Tipping Points Explained

What are Tipping Points?

At present we are able to prevent climate change from getting worse by reducing our emissions of greenhouse gasses, but that will not always be the case.  At some point if we continue business as usual the rising global temperature will trigger feedback loops within the earth's climate system which may lead to a series of cascade reactions and the nightmare scenario of runaway global warming.  If this happens then preventing climate change is no longer within our control, even if we reduce our emissions of greenhouse gasses to zero.  

The various feedback loops that can cause runaway global warming are known as tipping points. As each tipping point is reached the global climate goes through an abrupt and permanent shift.  Scientists do not yet know when these tipping points may be reached, or how they might cascade, with one tipping point causing another, and so on like a line of domino's.  For these reasons it is important to understand what tipping points are, and when they are likely to be reached, so that we can avoid them and prevent runaway global warming.

The Amazon

The amazon rainforest sequesters CO2 from the air into its soils and plants.  If global warming exceeds 3.5C however (it is currently at 1.1C) the combination of deforestation and climate change will likely trigger a massive die-back of the amazon.  This will transform the amazon into a dry savannah, turning it into a net emitter of CO2 and thereby accelerating global warming.  Once this has happened, it cannot be reversed. 

Recent findings, based on three decades of satellite data [1], show that this process has already begun, with 75% of the forest having lost stability.  

The amazon is home to one out of every ten species known to science, and is a huge storehouse and absorber of carbon.  Its loss, scientists say, would be devastating to the climate and to biodiversity.

North Atlantic Ocean Circulation (The Gulf Stream)

One of the main tipping points in the climate system is the gulf stream, an ocean current that brings warm water from the Gulf of Mexico to the ice sheets in the Arctic.  The rising ocean temperature and the melting Arctic ice are weakening the strength of the Gulf stream, and threaten to cause it to collapse altogether.  A recent study showed that the gulf stream was at its lowest ebb for the past 1,600 years [2], but most studies suggest that any tipping point is not likely to occur this century.

The film The Day After Tomorrow depicts the slowdown of the Gulf Stream and a catastrophic freeze that ushers in a new mini ice age for northern Europe and America.  Although the film is exaggerated, the actual result of a collapse of the gulf stream would lead to lower temperatures across northern Europe by at least several degrees, even with global warming, as well as disrupting the rains that billions of people depend on for food around the world.  Other effects are an increased instability on the Antarctic ice sheet and the Amazon rainforest.

**COLLECTED MATERIAL:**
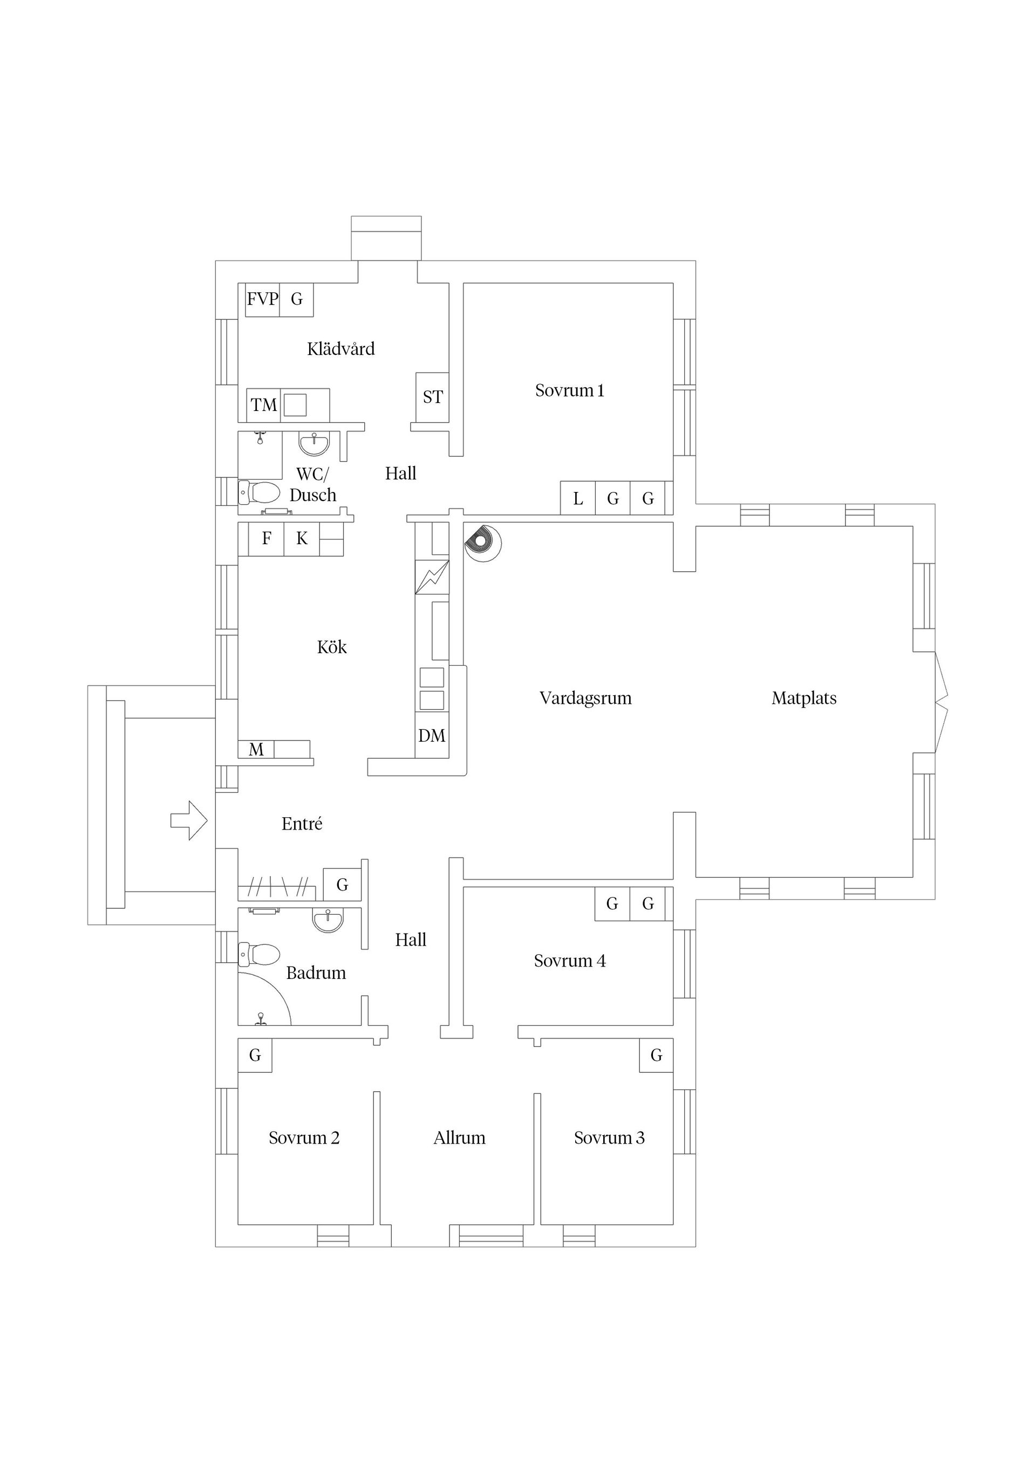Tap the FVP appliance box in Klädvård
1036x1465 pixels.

**TO DO:** Could you please tell me what share of the Amazon forest has already lost stability, according to the tipping points text?

**EXERCISE OUTPUT:** 75% of the forest has lost stability.